What is needed is the number of lines in the data below that include "page", stated by itself.
┌────────
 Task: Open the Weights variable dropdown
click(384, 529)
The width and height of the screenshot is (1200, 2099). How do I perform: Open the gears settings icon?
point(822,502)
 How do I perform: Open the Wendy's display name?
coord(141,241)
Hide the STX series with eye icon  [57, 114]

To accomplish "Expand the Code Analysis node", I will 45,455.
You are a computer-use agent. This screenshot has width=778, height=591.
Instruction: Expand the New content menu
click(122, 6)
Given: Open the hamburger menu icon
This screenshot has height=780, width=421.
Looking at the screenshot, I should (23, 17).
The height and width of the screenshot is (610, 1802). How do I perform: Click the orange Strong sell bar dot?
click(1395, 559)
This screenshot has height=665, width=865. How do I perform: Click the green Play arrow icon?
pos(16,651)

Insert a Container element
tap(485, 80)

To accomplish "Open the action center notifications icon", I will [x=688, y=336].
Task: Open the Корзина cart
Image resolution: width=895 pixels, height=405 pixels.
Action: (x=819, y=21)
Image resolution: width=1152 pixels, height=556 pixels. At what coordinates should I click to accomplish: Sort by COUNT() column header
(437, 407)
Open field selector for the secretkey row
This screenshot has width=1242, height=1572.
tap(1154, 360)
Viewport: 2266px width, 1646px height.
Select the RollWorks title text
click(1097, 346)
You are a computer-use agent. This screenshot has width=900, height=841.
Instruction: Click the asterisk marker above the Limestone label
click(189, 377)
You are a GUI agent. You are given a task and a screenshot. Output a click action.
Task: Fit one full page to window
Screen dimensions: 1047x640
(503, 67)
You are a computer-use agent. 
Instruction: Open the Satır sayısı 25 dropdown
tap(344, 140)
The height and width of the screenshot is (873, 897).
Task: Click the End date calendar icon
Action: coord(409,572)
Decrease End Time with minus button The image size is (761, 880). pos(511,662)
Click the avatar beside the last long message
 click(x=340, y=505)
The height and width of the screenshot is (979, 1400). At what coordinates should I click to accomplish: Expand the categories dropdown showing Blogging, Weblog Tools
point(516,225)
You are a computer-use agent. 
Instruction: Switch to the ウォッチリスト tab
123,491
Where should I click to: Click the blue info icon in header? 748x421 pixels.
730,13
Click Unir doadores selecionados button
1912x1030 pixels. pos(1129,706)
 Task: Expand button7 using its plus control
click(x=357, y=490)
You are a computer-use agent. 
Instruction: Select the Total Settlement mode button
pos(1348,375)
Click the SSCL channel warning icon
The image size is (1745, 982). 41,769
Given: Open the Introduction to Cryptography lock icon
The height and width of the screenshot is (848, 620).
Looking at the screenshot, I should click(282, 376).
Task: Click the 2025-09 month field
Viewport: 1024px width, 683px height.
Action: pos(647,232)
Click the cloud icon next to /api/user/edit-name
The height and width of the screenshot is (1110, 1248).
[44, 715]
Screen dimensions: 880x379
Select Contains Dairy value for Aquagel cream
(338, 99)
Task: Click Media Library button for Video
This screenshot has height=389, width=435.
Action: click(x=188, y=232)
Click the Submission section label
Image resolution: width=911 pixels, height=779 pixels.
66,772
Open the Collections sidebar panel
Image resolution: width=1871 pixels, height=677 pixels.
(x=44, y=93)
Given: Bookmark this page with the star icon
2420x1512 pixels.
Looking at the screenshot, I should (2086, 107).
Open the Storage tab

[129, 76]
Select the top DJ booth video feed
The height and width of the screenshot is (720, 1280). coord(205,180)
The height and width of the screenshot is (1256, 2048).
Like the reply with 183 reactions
└────────
■ **EXERCISE SOLUTION**
2